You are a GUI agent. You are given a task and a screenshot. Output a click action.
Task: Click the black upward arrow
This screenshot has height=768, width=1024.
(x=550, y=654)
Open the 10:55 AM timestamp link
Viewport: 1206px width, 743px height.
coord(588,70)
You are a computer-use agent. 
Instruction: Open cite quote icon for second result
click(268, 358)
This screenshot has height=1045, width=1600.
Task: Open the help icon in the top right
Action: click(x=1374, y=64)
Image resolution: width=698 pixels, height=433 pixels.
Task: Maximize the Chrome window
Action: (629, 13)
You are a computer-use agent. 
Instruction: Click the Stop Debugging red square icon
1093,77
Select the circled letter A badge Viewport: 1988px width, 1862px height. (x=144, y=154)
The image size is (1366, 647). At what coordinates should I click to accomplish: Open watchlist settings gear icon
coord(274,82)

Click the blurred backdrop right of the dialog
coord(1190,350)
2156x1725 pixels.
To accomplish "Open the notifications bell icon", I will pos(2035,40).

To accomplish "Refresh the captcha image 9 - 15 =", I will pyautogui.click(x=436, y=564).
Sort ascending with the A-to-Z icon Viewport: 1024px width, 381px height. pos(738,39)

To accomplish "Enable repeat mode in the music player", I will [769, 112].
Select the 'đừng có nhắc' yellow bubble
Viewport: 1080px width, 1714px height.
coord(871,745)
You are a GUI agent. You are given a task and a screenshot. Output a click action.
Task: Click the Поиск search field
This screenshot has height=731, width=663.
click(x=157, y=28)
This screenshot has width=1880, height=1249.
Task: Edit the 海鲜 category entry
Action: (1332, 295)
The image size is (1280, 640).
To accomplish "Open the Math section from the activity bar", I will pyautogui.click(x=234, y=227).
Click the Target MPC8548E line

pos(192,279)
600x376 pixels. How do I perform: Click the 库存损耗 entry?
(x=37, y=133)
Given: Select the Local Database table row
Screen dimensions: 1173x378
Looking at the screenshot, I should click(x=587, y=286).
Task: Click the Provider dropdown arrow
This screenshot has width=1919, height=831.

----------------

▶ _WHAT IS EXPECTED_: Please give the material again, starting with the line that contains "Task: Click the Provider dropdown arrow" and going on through the end of the material, changing "Provider" to "Region" and keeping everything else the same.

▶ _CORRECT RESPONSE_:
Task: Click the Region dropdown arrow
This screenshot has width=1919, height=831.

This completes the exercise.